Mitochondrial disorders are a group of heterogeneous diseases marked by deficiencies in oxidative phosphorylation (OXPHOS). A common subtype, MELAS (mitochondrial encephalopathy, lactic acidosis, and stroke-like episodes [SLEs]), is primarily linked to variants in mitochondrial transfer RNA (mt-tRNA) genes, yet the molecular mechanisms underlying many of these variants remain poorly understood.

Methods

We performed a comprehensive assessment of a 14-year-old male patient, including clinical evaluation, genetic testing, histopathology, and functional biochemical analyses of muscle tissue.
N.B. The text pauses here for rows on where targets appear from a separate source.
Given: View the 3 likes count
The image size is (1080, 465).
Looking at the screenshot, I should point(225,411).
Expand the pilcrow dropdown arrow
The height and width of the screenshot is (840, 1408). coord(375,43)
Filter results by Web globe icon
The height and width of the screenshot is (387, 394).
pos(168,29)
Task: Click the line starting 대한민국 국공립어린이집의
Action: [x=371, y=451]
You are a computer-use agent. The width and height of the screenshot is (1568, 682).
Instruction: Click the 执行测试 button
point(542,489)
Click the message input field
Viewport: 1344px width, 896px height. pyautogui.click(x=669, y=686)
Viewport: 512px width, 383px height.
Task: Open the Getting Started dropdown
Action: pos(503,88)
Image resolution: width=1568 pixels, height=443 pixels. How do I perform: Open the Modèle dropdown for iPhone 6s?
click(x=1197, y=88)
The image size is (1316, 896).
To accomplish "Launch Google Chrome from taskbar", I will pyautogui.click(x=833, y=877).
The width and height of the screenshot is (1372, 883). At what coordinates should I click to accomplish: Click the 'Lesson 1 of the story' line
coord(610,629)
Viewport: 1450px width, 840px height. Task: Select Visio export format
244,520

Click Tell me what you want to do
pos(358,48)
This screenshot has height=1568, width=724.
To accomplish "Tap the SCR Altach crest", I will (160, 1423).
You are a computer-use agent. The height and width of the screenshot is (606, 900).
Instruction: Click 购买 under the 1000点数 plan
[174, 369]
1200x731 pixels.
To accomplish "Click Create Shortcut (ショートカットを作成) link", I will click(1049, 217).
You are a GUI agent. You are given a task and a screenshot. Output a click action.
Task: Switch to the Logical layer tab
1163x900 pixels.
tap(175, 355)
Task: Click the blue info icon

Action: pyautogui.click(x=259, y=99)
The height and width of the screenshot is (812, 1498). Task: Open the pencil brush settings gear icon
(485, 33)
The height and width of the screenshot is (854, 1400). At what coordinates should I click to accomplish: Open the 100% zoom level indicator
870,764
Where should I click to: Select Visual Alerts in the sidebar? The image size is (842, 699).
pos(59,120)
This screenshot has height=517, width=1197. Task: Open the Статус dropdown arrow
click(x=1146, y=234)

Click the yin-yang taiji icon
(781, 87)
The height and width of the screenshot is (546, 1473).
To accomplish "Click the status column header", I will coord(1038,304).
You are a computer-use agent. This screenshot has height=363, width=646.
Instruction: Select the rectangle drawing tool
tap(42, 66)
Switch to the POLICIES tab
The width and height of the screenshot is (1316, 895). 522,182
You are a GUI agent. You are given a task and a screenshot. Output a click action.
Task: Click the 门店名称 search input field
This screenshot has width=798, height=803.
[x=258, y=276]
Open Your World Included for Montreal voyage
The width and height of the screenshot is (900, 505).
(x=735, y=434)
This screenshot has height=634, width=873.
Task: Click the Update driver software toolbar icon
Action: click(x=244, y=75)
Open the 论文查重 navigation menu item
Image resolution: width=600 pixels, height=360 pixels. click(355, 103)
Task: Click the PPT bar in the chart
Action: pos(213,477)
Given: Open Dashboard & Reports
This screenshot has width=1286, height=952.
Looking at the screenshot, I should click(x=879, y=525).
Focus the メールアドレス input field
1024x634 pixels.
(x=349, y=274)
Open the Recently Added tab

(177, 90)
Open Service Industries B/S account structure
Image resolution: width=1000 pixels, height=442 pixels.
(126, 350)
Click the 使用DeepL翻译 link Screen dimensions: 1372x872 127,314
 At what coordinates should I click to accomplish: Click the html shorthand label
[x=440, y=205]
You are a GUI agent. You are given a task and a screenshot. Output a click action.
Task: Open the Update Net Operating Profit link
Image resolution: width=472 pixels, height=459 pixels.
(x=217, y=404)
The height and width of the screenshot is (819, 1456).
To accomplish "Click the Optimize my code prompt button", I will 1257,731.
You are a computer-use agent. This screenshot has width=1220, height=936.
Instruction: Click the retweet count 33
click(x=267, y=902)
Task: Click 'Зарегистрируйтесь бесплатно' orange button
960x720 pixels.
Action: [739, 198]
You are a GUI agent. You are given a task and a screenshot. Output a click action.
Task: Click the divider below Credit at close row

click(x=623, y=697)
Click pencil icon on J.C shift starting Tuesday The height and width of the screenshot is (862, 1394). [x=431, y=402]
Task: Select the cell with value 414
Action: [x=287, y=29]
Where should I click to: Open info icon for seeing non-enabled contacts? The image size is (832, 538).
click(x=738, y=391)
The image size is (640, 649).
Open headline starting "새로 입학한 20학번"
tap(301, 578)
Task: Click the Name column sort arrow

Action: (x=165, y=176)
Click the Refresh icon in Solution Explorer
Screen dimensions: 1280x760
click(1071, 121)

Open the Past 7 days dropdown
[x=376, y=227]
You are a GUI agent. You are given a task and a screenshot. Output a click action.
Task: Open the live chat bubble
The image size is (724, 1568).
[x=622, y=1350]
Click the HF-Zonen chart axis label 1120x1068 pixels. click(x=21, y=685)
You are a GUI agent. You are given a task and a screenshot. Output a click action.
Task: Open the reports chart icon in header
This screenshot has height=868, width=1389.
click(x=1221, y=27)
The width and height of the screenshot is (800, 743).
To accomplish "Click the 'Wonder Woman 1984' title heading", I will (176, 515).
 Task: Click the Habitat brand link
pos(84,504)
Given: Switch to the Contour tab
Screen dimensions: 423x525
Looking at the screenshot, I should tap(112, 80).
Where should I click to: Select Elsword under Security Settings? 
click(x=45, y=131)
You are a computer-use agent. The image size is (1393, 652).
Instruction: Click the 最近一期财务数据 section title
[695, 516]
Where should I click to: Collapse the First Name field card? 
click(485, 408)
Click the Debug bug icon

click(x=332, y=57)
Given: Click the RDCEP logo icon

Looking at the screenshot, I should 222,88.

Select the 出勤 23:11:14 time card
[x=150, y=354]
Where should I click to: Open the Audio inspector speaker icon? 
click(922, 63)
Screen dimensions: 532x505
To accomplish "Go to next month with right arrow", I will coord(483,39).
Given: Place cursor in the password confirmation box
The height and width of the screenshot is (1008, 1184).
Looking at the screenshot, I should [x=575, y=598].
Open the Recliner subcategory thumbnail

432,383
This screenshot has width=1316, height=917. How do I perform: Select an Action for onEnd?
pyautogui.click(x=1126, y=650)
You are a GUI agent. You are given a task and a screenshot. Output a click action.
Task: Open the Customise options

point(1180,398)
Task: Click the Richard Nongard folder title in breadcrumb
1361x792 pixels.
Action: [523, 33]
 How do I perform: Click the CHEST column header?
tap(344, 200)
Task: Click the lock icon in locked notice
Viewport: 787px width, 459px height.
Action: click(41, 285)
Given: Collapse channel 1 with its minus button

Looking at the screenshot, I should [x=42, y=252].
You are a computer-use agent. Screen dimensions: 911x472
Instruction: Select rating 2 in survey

A systematic literature review was conducted to compare previously reported MT-TS2 variants and their associated phenotypes.

Results

We identified a rare m.12244G > A variant in the tRNASer(AGY) gene associated with classical MELAS phenotype. Functional analysis demonstrated impaired mitochondrial translation and OXPHOS dysfunction. Histological findings revealed COX-negative and ragged red fibers, while western blotting indicated downregulation of key mitochondrial proteins. Literature review showed that MT-TS2 variants are associated with variable phenotypes including encephalopathy, myopathy, deafness, diabetes, and retinopathy.

Conclusion

Our study provides the first experimental validation of the pathogenicity of the m.12244G > A variant, confirming its deleterious impact on mitochondrial function. This finding expands the genotype spectrum of MELAS and highlights the importance of functional validation for rare mtDNA variants.